» AIM OF THE EXERCISE: Restate, word for word, each entry that follows, but skip its pictures.

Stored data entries
####
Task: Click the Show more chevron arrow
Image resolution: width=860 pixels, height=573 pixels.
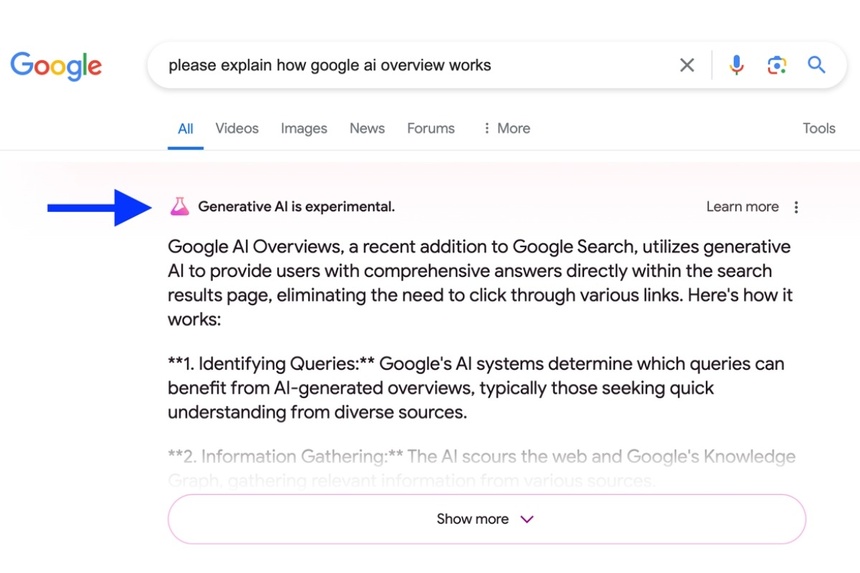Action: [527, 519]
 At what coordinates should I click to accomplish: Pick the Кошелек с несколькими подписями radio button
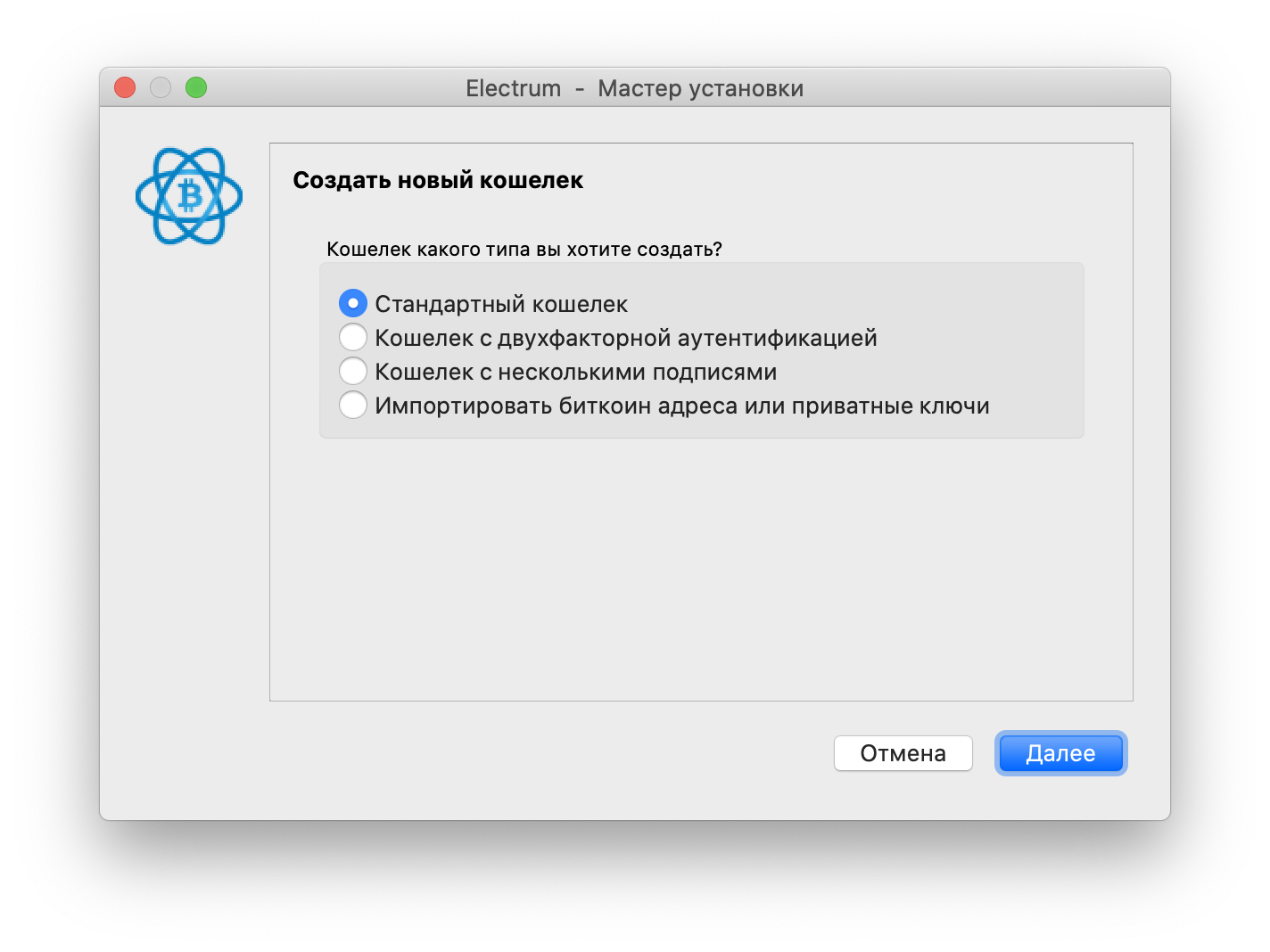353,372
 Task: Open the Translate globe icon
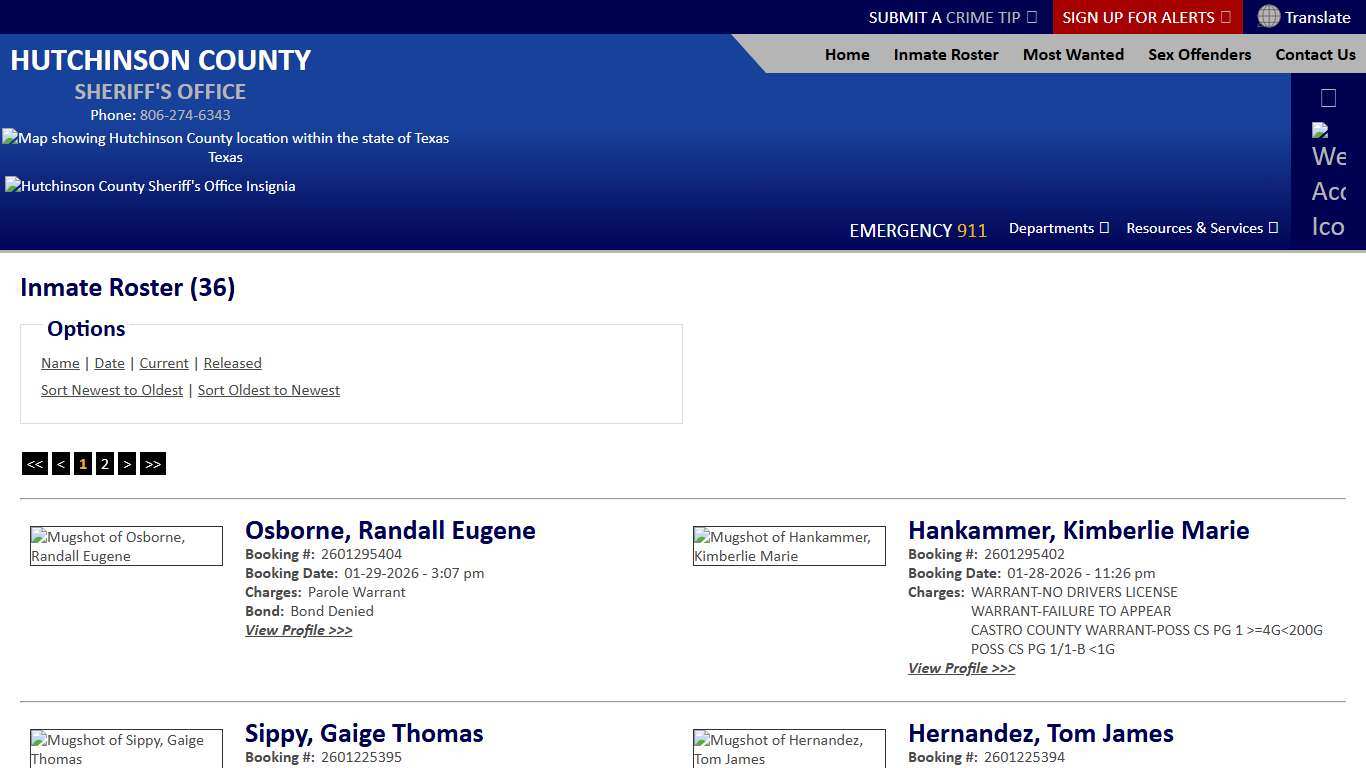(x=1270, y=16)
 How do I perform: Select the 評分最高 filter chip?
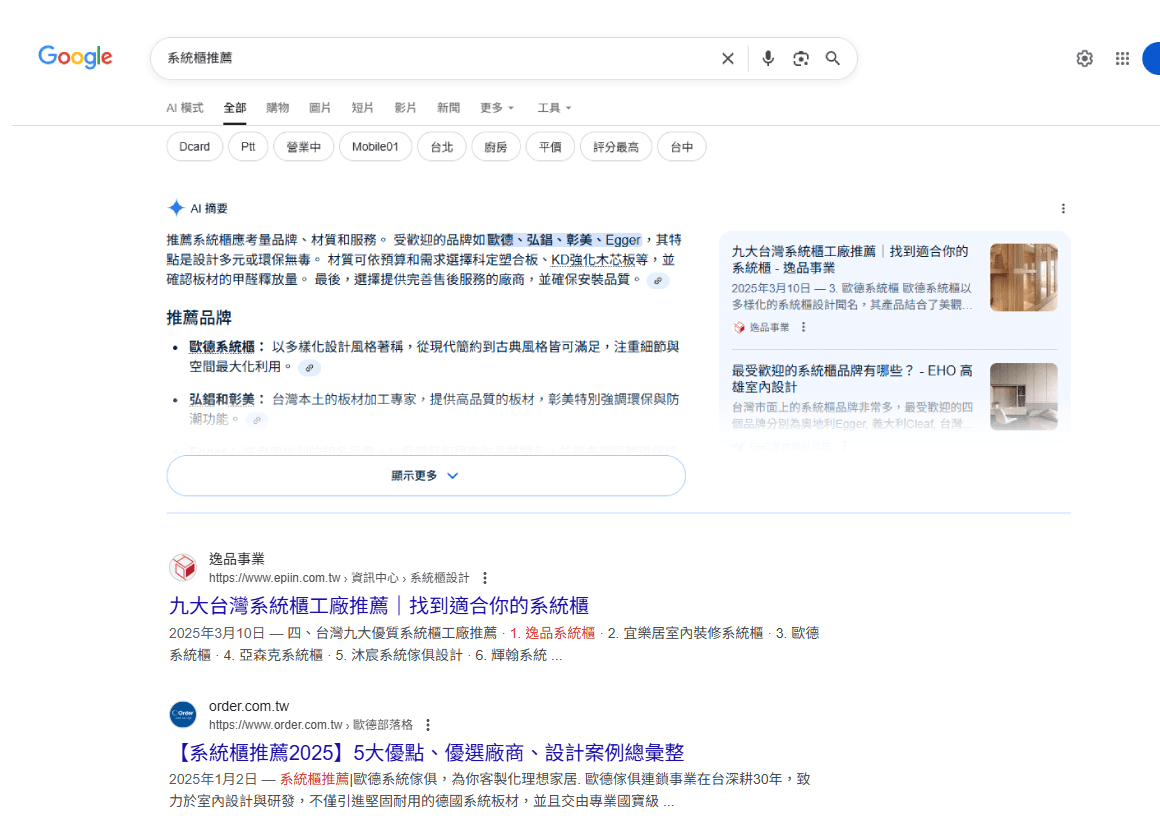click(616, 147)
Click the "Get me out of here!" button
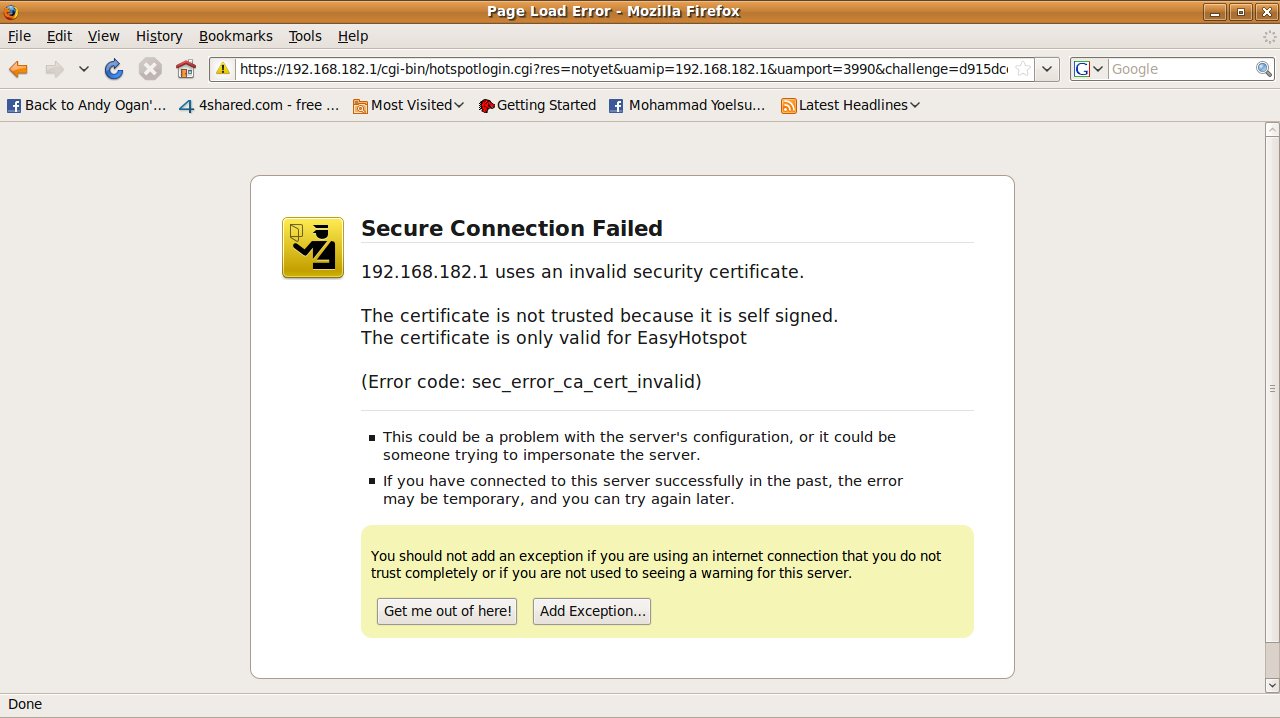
####
» OUTPUT FOR THIS EXERCISE:
Task: Click the Show more chevron arrow
Image resolution: width=860 pixels, height=573 pixels.
Action: [527, 519]
 At what coordinates should I click to accomplish: Pick the Кошелек с несколькими подписями radio button
353,372
 Task: Open the Translate globe icon
(x=1270, y=16)
 How do I perform: Select the 評分最高 filter chip?
click(616, 147)
Click the "Get me out of here!" button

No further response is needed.